Da man oft in der Astroszene etwas vom Selbstschliff von Spiegeln liest, habe auch ich mich diesem Thema angenommen. Ich möchte auf dieser Seite in den nächsten Wochen meine Erfahrungen auf diesem Gebiet der Öffentlichkeit vorstellen. Ich bin absoluter Anfänger und denke, daß meine erfahrungen auch anderen interessierten von Nutzen sein werden.

Vorbereitung

Zunächst hieß es, sich mit der Materie vertraut zu machen. Ich habe hierzu über einen längeren Zeitraum die Diskussionen in verschiedenen astronomischen Foren im Internet verfolgt. Dann habe ich mir das Buch 'Spiegelfernrohre selbst gebaut' von Martin Trittelvitz besorgt und ausführlich gelesen. Ich finde dieses Buch für Anfänger besonders geeignet, da es auf sehr anschauliche Art und Weise die Vorgehensweise beim Selbstschliff erläutert. Dennoch ist es für einen absoluten Neuling nicht nur wichtig, zu lesen wie es geht, sondern es auch mal zu sehen. Aus diesem Grunde habe ich bei Stathis Kafalis die DVD mit dem Spiegelschleifworkshop vom ITV 2003 bestellt. Die habe ich mir natürlich gleich nachdem sie geliefert wurde genau angeschaut. Stathis gibt hier viele nützliche Tips und geht auch auf typische Anfängerfehler ein. Die DVD oder das Video kann auf seiner Homepage bestellt werden.

Auch meine Rohlinge habe ich bei Stathis bestellt und warte nun auf diese. Ich habe vorerst zwei 8" Rohlinge und das zugehörige Schleifmaterial geordert, da ich denke, daß dies für mich als Anfänger noch zu bewältigen ist. Einen 6" Rohling wollte ich nicht, da ich bereits einen 6" Newton habe. Ich habe zwar auch einen 12" Dobson, aber an größerer Spiegel traue ich mich ( noch) nicht ran. Ich möchte den 8" Spiegel mit f/6 schleifen und fotografisch nutzen.
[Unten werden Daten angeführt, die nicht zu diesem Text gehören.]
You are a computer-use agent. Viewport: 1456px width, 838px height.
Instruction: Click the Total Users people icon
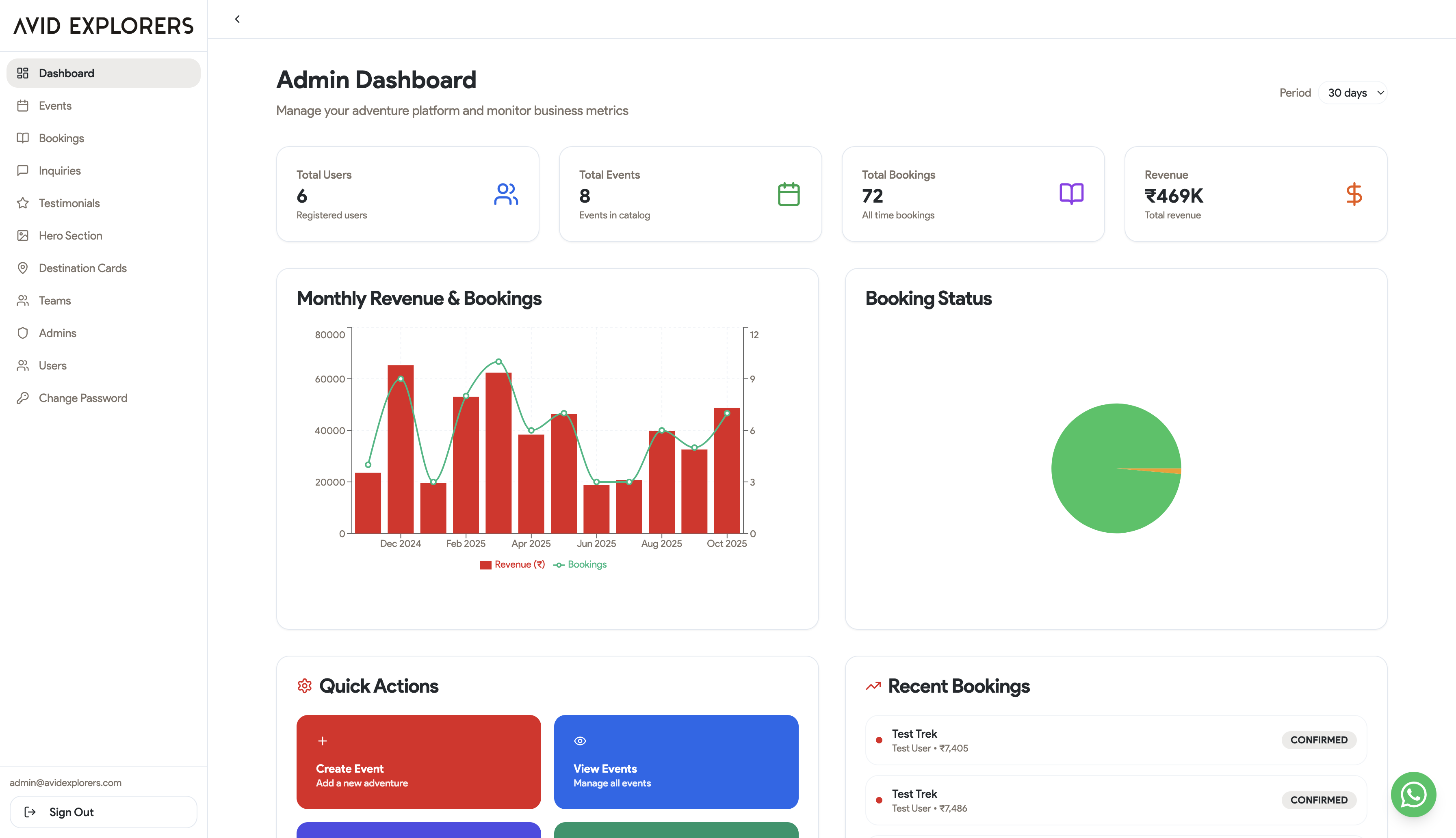click(x=505, y=194)
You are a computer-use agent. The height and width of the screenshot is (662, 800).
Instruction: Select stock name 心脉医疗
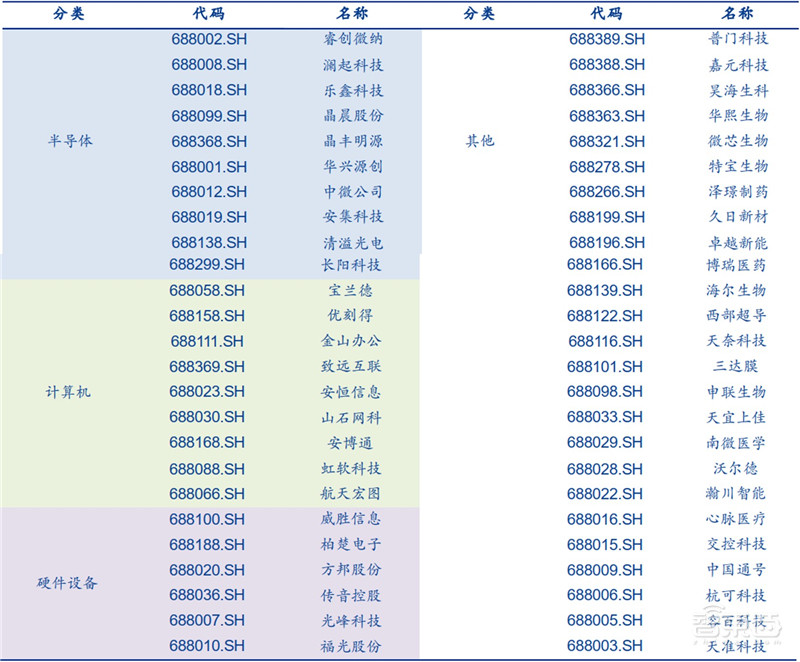(736, 519)
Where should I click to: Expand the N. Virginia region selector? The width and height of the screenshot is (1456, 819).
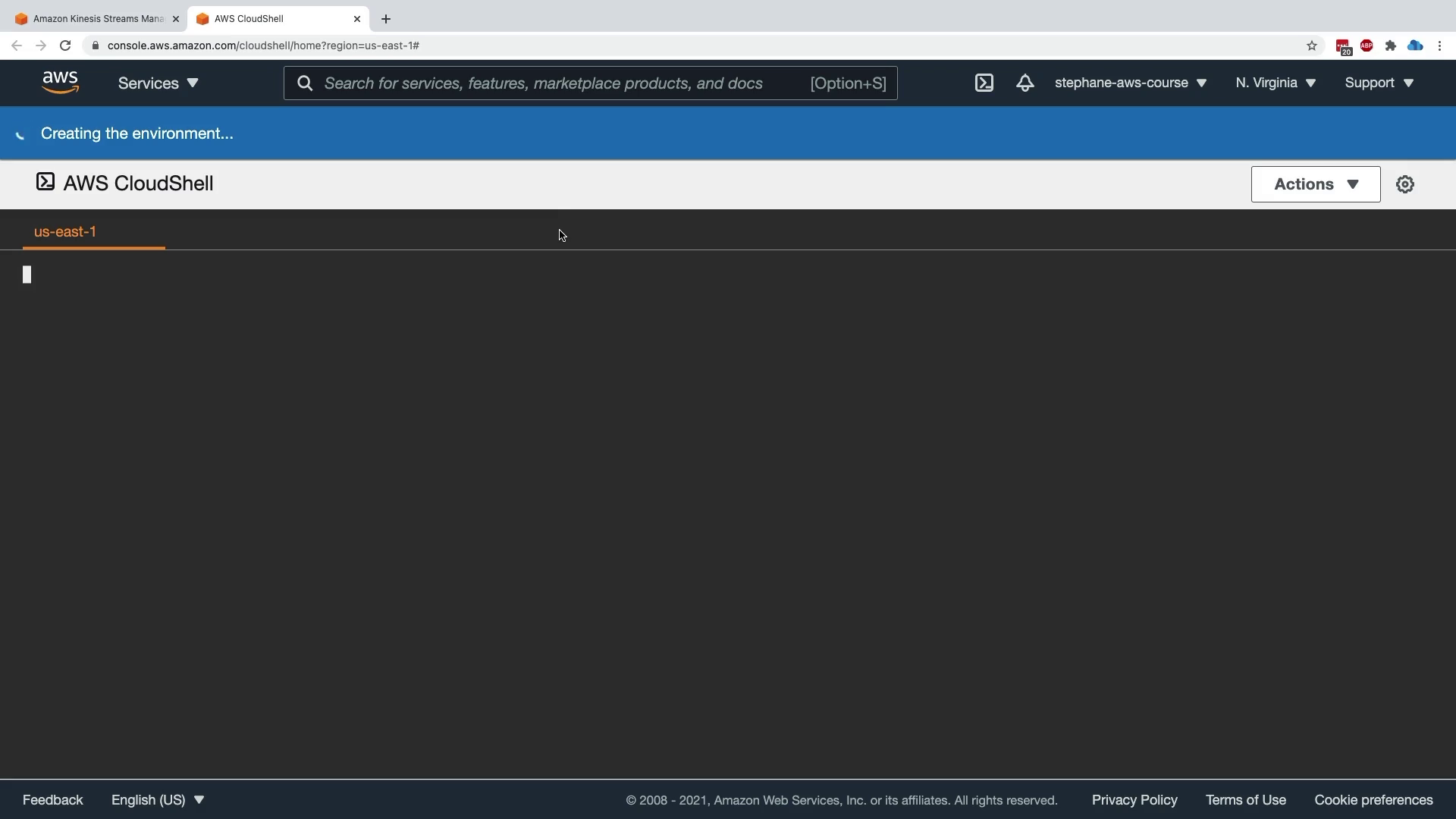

Den dürfte meine Montierung noch tragen.
Die Rohlinge dürften nach Stathis Aussage in etwa 3-4 Wochen lieferbar sein. Solange werde ich mich mit dem Aufbau des Focault-Testers und des Schleiftisches beschäftigen.

Der Schleiftisch

15.03.2004
Zum Schleifen benötigt man eine stabile Unterlage, welche am besten noch drehbar sein soll. Nun wollte es der Zufall, daß ich erst vor ein paar Wochen meine Küche umgebaut habe und deshalb noch Reste einer Arbeitsplatte übrig hatte. Aus Ihr soll der Schleiftisch entstehen.
In meiner Garage habe ich noch die ausgesägten Arbeitsplattenstücke des Ceran-Kochfeldes und der Spüle gefunden. Aus ersterem habe ich den Drehteller mit der Oberfräse und Fräszirkel herausgefräst. Ging prima und war in 10 Minuten erledigt. Das zweite Arbeitsplattenstück habe ich mit der Kreissäge in eine halbwegs rechteckige Form gebracht. Diese soll später die Tischplatte werden. Die Tischbeine habe ich mir als Vierkantholz aus dem Baumarkt besorgt welche dann mit Streben nochmals verstärkt wurden.

 

Der Foucault Tester

Zur Qualitätskontrolle des geschliffenen Spiegels benötigt auch der angehende Schleifer einen Foucault-Tester. Dieser wird zwar erst am ende des Schliffes beim Parabilisieren benötigt, aber da ich eh noch Zeit habe bevor meine Rohlinge ankommen, habe ich mich dazu entschlossen ihn doch gleich zu beginn zu bauen. Im Internet findet man jede Menge an Konstruktionen. Das Grundprinzip ist bei allen eigentlich gleich. Der Foucault-Tester besteht aus einer hellen Lichtquelle und einer Messerschneide welche beide beweglich sind und deren Position sich genau messen läßt.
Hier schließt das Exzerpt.